## Exercise prompt
Check each line of the material for the string "agent", and copy the lines that have it.

## Data for analysis
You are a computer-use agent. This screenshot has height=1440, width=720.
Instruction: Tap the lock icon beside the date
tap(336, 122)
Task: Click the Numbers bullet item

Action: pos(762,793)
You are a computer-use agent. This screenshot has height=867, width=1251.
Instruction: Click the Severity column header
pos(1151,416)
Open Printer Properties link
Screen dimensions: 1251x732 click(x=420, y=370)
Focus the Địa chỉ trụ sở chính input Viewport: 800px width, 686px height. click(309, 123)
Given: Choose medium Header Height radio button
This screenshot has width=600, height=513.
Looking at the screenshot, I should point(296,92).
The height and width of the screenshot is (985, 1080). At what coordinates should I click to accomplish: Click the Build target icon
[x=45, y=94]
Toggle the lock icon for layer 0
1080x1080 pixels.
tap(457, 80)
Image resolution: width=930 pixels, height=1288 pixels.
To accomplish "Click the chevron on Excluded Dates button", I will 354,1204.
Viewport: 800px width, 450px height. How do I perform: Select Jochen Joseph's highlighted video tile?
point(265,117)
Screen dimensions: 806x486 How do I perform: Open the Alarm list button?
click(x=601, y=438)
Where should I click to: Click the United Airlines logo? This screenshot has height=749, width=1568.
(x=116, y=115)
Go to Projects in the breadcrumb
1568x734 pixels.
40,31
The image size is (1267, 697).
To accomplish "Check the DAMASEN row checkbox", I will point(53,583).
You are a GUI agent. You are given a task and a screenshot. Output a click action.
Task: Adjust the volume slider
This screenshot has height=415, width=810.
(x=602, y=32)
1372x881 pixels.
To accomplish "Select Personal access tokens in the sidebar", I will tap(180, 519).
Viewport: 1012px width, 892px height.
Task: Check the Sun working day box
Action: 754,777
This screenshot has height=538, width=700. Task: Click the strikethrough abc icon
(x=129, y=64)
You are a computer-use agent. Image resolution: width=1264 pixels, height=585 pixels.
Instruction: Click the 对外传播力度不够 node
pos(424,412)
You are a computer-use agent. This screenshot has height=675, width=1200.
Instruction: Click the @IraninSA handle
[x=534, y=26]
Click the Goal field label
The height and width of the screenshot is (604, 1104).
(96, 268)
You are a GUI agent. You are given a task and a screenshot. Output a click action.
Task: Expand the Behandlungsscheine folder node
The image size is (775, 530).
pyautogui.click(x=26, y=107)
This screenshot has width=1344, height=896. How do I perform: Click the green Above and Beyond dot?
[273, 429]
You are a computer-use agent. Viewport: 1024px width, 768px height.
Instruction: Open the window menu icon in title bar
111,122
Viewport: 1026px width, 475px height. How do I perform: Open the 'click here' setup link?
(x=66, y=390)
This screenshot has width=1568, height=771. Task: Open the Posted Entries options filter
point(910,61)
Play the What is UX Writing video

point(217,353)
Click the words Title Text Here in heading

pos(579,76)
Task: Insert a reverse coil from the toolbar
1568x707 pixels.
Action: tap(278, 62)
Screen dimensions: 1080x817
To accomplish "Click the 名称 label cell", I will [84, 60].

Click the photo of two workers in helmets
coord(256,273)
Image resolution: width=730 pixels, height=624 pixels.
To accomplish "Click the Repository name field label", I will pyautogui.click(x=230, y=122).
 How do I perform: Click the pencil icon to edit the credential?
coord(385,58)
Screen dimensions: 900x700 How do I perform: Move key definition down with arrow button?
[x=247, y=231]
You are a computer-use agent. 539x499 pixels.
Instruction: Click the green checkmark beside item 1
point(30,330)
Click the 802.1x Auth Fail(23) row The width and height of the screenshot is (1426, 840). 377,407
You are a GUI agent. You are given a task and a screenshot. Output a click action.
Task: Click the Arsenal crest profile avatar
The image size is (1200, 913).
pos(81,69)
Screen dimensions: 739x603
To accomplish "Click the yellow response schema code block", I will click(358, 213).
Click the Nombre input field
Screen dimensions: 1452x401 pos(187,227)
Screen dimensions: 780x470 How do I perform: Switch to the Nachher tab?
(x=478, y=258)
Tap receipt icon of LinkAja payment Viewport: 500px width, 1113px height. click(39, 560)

## Result for this task
You are a computer-use agent. This screenshot has height=1440, width=720.
You are a computer-use agent. This screenshot has height=867, width=1251.
You are a GUI agent. You are given a task and a screenshot. Output a click action.
You are a computer-use agent. Image resolution: width=1264 pixels, height=585 pixels.
You are a computer-use agent. This screenshot has height=675, width=1200.
You are a GUI agent. You are given a task and a screenshot. Output a click action.
You are a computer-use agent. Viewport: 1024px width, 768px height.
You are a computer-use agent. 539x499 pixels.
You are a GUI agent. You are given a task and a screenshot. Output a click action.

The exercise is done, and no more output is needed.